Autor: Thomas R. P. Mielke
Titel: Karl der Große. Der Roman seines Lebens
744 Seiten. Ursprünglich erschienen bei Schneekluth, 1992. Mir liegt vor eine Weltbild-Lizenzausgabe aus dem Jahr 2002
Klappentext:
Vom Ebro bis zur Elbe und von der Nordsee bis nach Süditalien erstreckte sich das Reich Karls des Großen. Er galt als das Idealbild eines Herrschers: König der Franken und erster römisch-deutscher Kaiser, Weichensteller der Geschichte und Wegbereiter für Europa.

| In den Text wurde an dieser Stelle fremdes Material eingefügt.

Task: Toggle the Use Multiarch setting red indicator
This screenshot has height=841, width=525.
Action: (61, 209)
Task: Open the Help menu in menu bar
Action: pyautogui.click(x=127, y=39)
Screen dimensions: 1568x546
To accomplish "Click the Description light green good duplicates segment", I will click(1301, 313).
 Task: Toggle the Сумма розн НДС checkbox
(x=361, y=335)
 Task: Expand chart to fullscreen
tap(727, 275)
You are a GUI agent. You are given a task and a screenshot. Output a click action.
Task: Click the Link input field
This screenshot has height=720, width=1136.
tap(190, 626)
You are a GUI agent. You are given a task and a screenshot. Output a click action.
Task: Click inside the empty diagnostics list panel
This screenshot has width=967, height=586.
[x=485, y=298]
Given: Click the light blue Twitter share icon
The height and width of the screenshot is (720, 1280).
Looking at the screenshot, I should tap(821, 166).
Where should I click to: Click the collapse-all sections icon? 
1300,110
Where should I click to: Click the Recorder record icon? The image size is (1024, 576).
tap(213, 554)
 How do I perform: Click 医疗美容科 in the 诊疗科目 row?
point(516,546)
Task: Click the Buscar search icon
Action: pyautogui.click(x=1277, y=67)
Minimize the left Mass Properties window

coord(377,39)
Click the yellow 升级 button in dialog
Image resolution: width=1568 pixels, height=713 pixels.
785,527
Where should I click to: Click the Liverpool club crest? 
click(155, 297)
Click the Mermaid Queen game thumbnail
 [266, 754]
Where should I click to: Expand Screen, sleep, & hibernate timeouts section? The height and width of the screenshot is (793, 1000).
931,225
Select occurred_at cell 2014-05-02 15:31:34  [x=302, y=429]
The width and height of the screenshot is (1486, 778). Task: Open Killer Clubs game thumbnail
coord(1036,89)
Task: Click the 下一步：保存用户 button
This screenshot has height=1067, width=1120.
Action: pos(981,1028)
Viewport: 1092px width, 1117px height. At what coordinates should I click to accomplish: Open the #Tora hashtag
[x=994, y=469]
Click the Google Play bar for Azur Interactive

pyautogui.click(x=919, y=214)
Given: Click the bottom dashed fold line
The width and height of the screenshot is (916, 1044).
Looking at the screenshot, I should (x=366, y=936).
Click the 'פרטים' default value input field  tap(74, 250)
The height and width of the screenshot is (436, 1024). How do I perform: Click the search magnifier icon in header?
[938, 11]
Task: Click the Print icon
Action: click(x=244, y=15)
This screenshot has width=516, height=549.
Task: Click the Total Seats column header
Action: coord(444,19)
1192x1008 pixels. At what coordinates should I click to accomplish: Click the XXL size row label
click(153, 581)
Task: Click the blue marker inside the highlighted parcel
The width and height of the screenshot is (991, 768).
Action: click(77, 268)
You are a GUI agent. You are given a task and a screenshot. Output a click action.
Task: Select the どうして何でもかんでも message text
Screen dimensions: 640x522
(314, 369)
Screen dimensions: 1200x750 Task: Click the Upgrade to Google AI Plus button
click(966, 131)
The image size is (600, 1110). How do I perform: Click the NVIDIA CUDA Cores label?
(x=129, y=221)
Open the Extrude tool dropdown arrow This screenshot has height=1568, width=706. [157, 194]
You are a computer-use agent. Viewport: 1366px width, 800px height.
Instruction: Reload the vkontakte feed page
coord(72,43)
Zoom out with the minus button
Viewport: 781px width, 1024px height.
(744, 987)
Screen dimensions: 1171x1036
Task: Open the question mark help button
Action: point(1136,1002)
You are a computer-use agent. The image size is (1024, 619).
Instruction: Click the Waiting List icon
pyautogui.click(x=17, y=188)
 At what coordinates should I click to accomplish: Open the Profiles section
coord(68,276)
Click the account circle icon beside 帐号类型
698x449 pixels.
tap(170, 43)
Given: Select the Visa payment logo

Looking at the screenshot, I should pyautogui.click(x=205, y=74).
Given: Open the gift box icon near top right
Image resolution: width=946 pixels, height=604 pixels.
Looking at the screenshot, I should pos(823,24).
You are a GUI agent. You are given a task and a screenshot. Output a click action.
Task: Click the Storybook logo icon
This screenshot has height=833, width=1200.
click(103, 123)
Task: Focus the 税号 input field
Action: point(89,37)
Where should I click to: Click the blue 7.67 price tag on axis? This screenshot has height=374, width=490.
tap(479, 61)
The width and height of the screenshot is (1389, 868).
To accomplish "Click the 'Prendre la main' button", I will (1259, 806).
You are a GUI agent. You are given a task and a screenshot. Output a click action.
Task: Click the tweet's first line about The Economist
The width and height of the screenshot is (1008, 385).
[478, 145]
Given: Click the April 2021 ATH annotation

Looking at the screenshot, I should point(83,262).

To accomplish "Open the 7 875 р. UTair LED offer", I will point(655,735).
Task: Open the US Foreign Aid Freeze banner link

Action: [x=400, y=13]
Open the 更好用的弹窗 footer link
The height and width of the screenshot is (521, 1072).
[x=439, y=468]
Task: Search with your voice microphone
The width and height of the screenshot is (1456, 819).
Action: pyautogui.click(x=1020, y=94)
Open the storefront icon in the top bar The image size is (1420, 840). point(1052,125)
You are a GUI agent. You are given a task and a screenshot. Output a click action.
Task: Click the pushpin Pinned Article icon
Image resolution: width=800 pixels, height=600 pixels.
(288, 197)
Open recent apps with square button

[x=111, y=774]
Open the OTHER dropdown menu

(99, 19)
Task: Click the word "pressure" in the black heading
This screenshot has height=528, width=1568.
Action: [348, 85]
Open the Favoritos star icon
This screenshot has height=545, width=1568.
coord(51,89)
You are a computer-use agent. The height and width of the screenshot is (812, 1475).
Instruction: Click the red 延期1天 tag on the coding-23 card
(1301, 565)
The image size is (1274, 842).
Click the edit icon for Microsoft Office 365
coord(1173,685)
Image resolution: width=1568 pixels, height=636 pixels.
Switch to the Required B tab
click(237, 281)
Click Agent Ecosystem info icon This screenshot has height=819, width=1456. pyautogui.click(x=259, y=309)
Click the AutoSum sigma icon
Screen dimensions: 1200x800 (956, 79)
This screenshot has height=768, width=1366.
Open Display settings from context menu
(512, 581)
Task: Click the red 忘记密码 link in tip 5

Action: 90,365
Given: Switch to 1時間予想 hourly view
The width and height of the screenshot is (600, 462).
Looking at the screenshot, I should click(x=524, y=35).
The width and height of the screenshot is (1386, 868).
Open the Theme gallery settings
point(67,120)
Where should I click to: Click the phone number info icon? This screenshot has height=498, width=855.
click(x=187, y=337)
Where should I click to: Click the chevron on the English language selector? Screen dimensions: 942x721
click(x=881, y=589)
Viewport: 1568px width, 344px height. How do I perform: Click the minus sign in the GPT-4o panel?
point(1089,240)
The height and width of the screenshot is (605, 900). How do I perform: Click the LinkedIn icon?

Thomas R. P. Mielkes spannende und präzise Romanbiographie zeigt die vielschichtige Persönlichkeit Karls des Großen und zeichnet ein lebendiges Bild seiner Epoche
Über den Autor:
Thomas R. P. Mielke, 1940 als Sohn eines Pastors in Brasilien geboren und in Quedlinburg und Rostock aufgewachsen, zählt heute zu den erfolgreichsten Autoren historischer Romane (»Gilgamesch, König von Uruk«, »Orlando furioso«). Für seine Romanbiographie über Karl den Großen hat Mielke nicht nur die Quellen und die Literatur studiert, sondern auch zahlreich Reisen auf den Spuren des großen Herrschers in Europa und Kleinasien unternommen. Der Autor hat vier erwachsene Kinder und lebt in Berlin.
Eigene Meinung:
Es gibt Bücher, deren Lektüre vor allem deshalb Vergnügen bereitet, weil man sich beim Lesen schon darauf freut, dazu bei den Büchereulen etwas schreiben zu dürfen. Für mich begann diese Vorfreude auf Seite 130 mit der denkwürdigen Aussage von Pippins Halbbruder Bernhard:
Zitat»Die Moslemkrieger sind die besten Reiterkämpfer seit den Hunnen unter dem Dschingis-Khan und Attila-Etzel.«
Das steht da wirklich. Und ich gebe zu, ich habe nachgeschlagen. Weil ich einfach nicht fassen konnte, daß mir so etwas in einer, laut Klappentext, »präzisen Romanbiographie« ernsthaft präsentiert wird.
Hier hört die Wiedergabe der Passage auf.